Kami heran, Pak Doel menanggapi kami dengan dingin, bahkan sepertinya gak peduli. Memang sempat ada yang bilang kalau Pak Doel sebenarnya orangnya cuek abis, gak mudah peduli, lihat darah berceceran saja dia gak bergeming, santai aja … duh, jadi bingung … Pak Doel berpendapat kalau mati bukan akhir dari kehidupan tapi awal bahagia perjumpaan dengan kekasih. Padahal dulu sewaktu ngajar, sepertinya care banget deh sama kita-kita, bahkan ada diantara kami yang sering dikirimi ‘surat cinta’, apa gak berbunga-bunga.

Puncak kesabaran kami telah habis, kami ingin sekali Pak Mashudi hengkang dari peredaran, kami berdemo dan membuat surat pernyataan kalau kami sudah gak mau lagi dengan kehadiran Pak Mashudi.

Ternyata hal ini juga membuat panik Pak Mashudi, lalu telfon Pak Doel, “gimana ini, anak-anak protes ke saya, memangnya salah saya apa?”. Pertanyaan ‘sulit’, kemudian Pak Doel coba menjawab dengan sebaik-baiknya, “emm, begini Pak Mashudi, coba kita jangan melihat protes mereka dulu, tapi lihat diri kita sendiri, kira-kira pernah buat salah apa… ?”, “lho, saya juga bingung, saya itu gak tau salah saya dimana …”. Wah jadi bingung pangkat 16, yang didemo gak merasa bersalah, lalu Pak Doel coba beri pengertian, “atau begini saja Pak …, akan lebih bijak jika kita mengikuti maunya anak-anak, kalau mereka merasa kurang comfort dengan kehadiran kita, buat apa juga kita berlama-lama jadi guru mereka, jadi sekarang semua saya serahkan pada Pak Mashudi …”.

Hari gini, jika para pejabat merasa gak bersalah kalau mereka korupsi, saya juga jadi bingung, trus kalau didemo orang satu propinsi, atau bahkan satu negara, juga tidak mau bergeming, “saya salah apa, saya gak pernah merasa bersalah”. Bagaimana kalau pejabat seperti itu kita pindahkan ke Negeri Tirai Bambu saja, karena di sana koruptor akan dihukum mati, tetapi ya tetap saja, itu kalau ketahuan.
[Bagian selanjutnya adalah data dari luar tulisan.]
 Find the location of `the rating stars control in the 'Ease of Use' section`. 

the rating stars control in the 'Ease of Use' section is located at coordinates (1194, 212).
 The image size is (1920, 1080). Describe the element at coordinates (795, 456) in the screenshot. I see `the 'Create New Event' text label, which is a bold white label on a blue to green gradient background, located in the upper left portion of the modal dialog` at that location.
Sampai-samapi saya berfikir jika mata uang dihapuskan dan kembali bertukar barang dengan sistem barter, apa yang bisa dilakukan oleh para koruptor yang ‘dilindungi’ serta para antek ‘pelindung’ mereka yang ada di sistem peradilan kita, wuiiih pasti bingung umpetin semua harta benda mereka, duit gak ada, perbankan apa lagi, jadi harta korupsi semua berupa benda-benda yang tampak dengan mata. Sekarang kalau korupsi uang setara 50M bisa dimasukin rekening, tapi kalau jaman barter dibalikin lagi, lalu duit tadi dikonversi jadi tahu sumedang, waaaaa bisa menggunung, orang sekampung dapet tahu .. lho koq jadi inget menu standar di pondok ya, TT (tahu tempe), uugggh, jadi sebel lagi deh.
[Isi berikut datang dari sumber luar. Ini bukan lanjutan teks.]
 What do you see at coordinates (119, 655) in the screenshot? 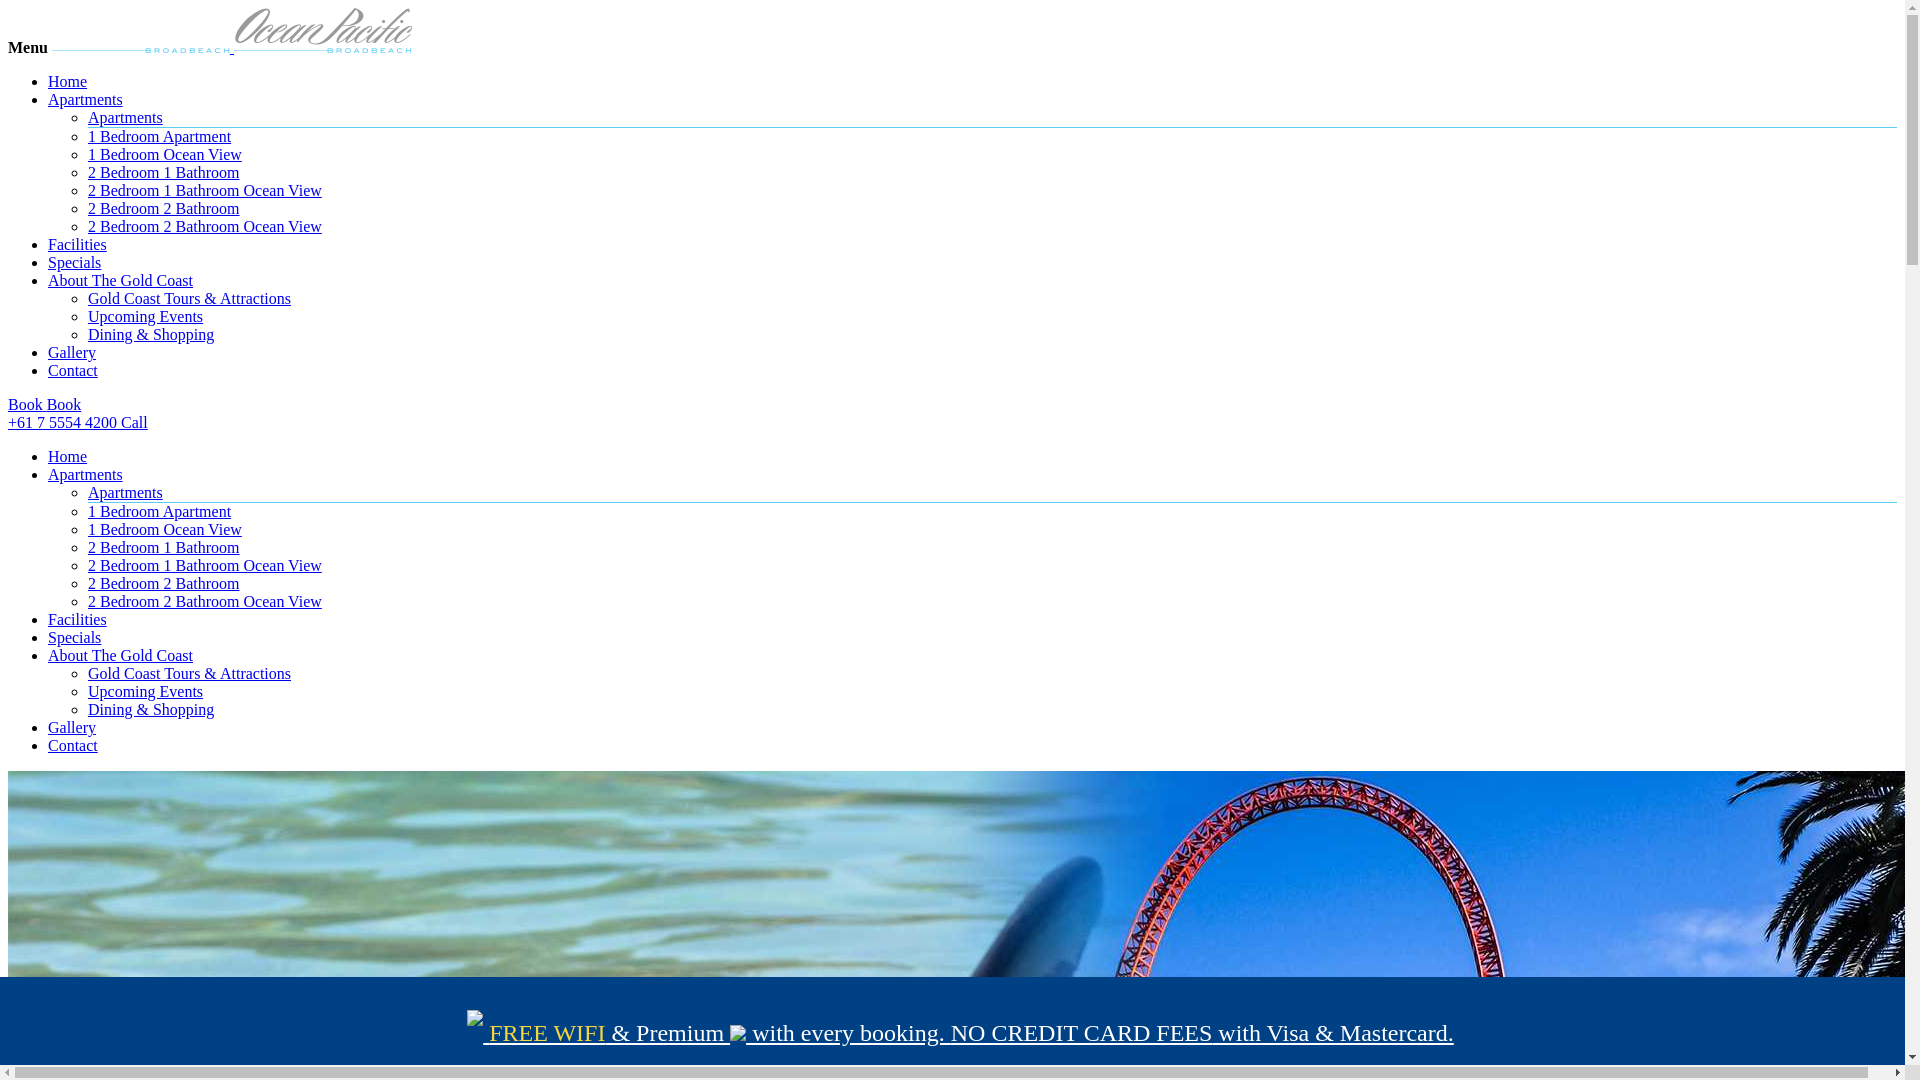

Akhirnya reshufle guru matematika terjadi, Pak Mashudi dilengser dan diganti posisinya oleh Pak Rofi, seorang staff pengajar di lembaga pendidikan non formal terkenal di Surabaya. Anak-anak menyambut gembira, orangnya perlente, rapi, ganteng (tapi tetep aja gantengan Pak Doel), juga cerdas, memang dia seorang lulusan jurusan matematik dari universitas negeri terkenal di Surabaya, universitas pencetak para guru dan pendidik, walaupun nggak sedikit lulusannya yang banting setir jadi makelar tanah, broker mobil, juragan tambak bandeng, dan sebagainya. Hari gini mau jadi guru? Cicilan rumah aja sejuta lebih, gaji guru ..? separuhnya aja kadang gak ada. Dilematis, jadi wajar dong kalau guru harus mendadak bisnis, dan ini memang potret dari para guru dan pendidik di Indonesia. Kalau dibandingin dengan negeri Jiran, sebulan gaji mereka adalah 10.000 ringgit, atau setara dengan 20 juta duit kita, … no comment (waaah, gede banget gajinya .. eh maaf, no comment).
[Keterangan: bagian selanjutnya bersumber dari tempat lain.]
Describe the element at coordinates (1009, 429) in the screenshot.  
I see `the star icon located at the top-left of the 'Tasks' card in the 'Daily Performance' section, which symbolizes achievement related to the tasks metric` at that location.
Tapi guru juga manusia, jika ada tawaran yang lebih menarik, maka pasti akan disambut dengan gembira. Baru sebulan mengajar, Pak Rofi diterima sebagai tenaga ahli di kantor BUMN milik negeri ini, ya di BUMN (Badan Usaha Merugikan Negara). Hi… hi… sekarang nih jaman reformasi, jadi semua BUMN harus bisa dan semampu mereka untuk melaporkan kerugian masing-masing, kalau gak begitu, bagaimana pejabat-pejabatnya mau menumpuk harta, jajan harian anaknya saja 2 jutaan, dengan kartu kredit tanpa batas … Heeeh, kita hanya bisa menghela nafas. (MKGL … muke gile, kita makan kertas aja, buat ganjel perut … ).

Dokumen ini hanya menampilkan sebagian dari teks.